Lotsa land suitable for ranching without doing the feedlot thing. Feedlots are merely more efficient for dealing with large populations in a just-in-time supply system. Most ranchland ain't worth a hoot for any sort of farming without irrigation. The early folks in Kansas, for instance, discovered this the hard way.
Trouble is, you can mine an aquifer just like an oil well or a gold/iron mine. At some point, the water table gets low enough that the pumping cost makes the whole effort uneconomical. Search for "Ogalalla Formation"; the Ogalalla underlies the Great Plains of the U.S. and the recharge rate is very low.
Might's well use it for ranching. Irrigate in the higher-recharge areas.

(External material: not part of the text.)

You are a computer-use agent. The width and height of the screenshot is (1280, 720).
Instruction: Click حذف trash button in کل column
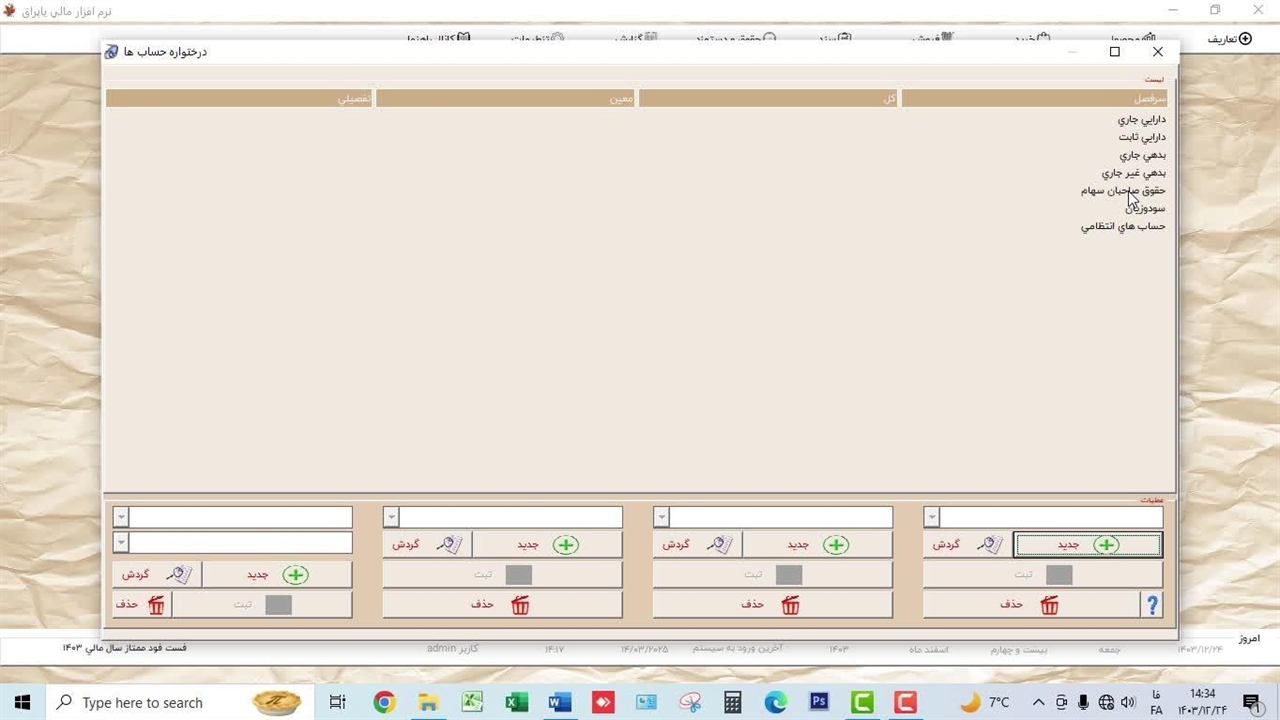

Trouble with irrigation is that the ground eventually gets too salty. Ain't that neat?
I haven't kept up with the growth hormone deal since Stilbestrol was outlawed, some years back. My personal opinion is that for flavor without condiments, a four-year-old grass-fed steer, grained for maybe a month before butchering, is the best. I occasionally can find that over in Mexico, but that's pre-WW II for the U.S.
FWIW, the best guesstimate for organic food production is that the world can support a population of some 3.4 billion. Trouble is that we're now at approximately 6.7 billion. Oops. Hope oil stays cheap and limitless...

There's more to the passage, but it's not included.